▽

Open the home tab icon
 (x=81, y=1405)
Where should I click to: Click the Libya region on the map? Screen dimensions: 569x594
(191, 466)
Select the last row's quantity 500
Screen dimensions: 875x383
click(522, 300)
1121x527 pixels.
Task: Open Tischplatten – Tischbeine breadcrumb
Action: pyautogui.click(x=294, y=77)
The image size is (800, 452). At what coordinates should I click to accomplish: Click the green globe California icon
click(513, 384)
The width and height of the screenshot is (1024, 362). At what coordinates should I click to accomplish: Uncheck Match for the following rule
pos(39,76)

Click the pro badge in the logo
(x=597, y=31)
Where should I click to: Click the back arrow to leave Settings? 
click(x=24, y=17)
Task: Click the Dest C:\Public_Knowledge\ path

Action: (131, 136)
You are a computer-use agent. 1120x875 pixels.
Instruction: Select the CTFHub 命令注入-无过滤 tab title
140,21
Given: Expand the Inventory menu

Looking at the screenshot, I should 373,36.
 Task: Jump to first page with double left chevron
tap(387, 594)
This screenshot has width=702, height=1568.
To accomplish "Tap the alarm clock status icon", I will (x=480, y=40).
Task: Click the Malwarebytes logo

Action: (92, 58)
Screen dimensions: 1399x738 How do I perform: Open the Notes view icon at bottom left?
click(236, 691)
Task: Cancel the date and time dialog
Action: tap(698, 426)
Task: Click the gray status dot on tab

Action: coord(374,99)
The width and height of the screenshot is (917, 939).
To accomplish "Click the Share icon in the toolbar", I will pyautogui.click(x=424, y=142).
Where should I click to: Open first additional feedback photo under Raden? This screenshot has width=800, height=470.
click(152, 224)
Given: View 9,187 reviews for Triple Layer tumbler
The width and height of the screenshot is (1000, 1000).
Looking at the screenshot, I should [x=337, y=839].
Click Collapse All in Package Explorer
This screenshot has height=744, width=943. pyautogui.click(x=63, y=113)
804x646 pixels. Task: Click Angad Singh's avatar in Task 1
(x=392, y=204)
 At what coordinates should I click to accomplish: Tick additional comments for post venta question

△

▶ Task statement
Task for the records above: copy every line in which the word "will" occurs.

▶ Exercise output
To accomplish "Tap the alarm clock status icon", I will (x=480, y=40).
To accomplish "Click the Share icon in the toolbar", I will pyautogui.click(x=424, y=142).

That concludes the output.